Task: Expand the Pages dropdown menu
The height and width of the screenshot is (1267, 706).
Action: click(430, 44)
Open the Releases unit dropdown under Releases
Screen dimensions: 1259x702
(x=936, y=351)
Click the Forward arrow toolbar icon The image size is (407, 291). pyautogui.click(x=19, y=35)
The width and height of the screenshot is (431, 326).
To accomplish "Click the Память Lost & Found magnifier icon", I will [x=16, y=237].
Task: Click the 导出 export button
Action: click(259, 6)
==
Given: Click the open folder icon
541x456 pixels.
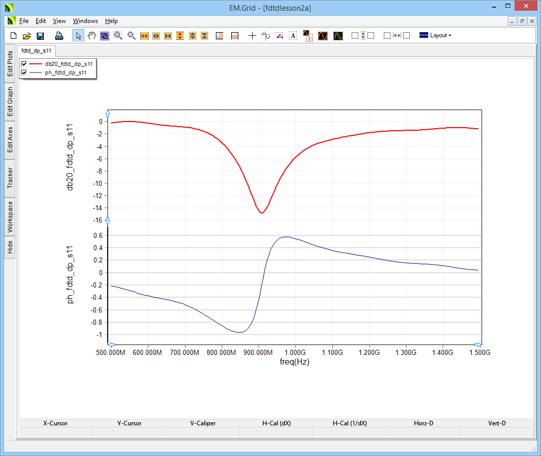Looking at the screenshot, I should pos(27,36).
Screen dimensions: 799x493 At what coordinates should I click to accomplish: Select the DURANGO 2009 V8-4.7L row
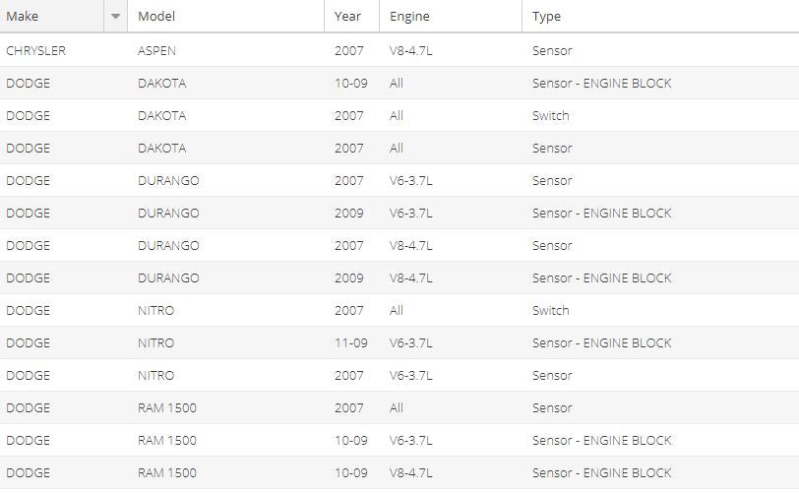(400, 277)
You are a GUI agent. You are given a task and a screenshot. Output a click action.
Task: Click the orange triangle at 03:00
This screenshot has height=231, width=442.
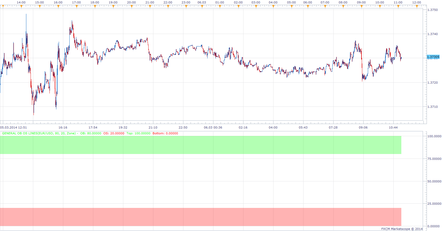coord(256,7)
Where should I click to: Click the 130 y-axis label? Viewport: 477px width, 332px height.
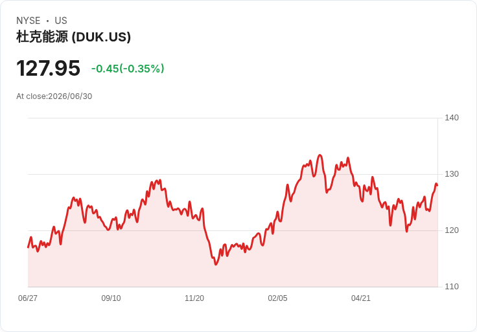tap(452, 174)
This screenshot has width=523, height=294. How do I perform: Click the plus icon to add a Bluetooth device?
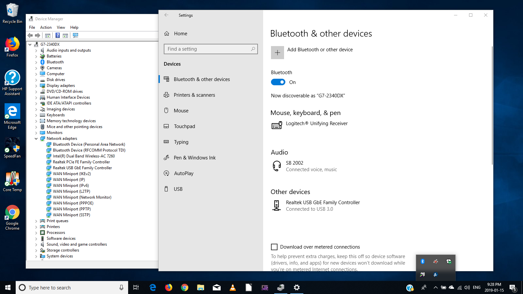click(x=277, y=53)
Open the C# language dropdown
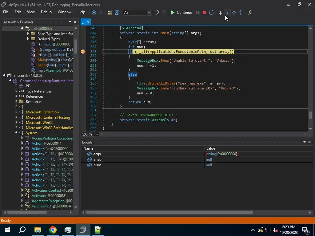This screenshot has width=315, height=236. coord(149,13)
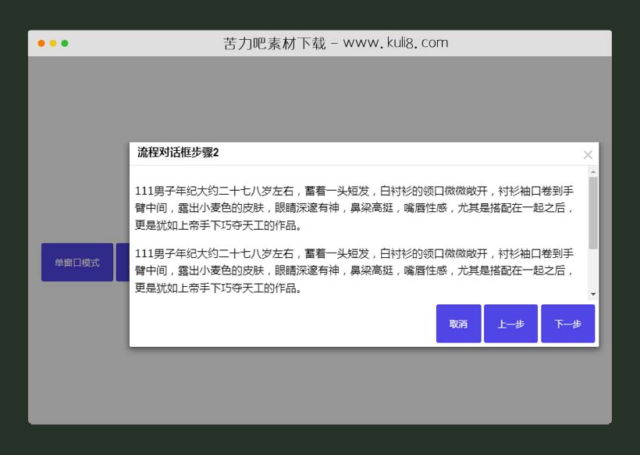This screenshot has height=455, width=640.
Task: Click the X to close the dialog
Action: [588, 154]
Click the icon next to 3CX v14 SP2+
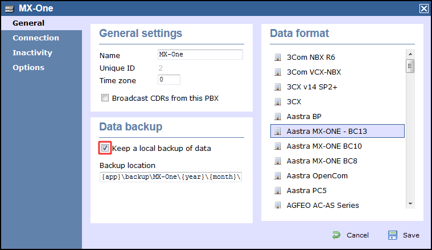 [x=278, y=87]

• Work task: Looking at the data above, write out exactly the lines that start at the one containing "Task: Expand the Pages dropdown menu" and end at the one containing "The width and"; include both and nothing beyond.

• Task answer:
Task: Expand the Pages dropdown menu
The height and width of the screenshot is (1267, 706).
Action: click(430, 44)
Open the Releases unit dropdown under Releases
Screen dimensions: 1259x702
(x=936, y=351)
Click the Forward arrow toolbar icon The image size is (407, 291). pyautogui.click(x=19, y=35)
The width and height of the screenshot is (431, 326).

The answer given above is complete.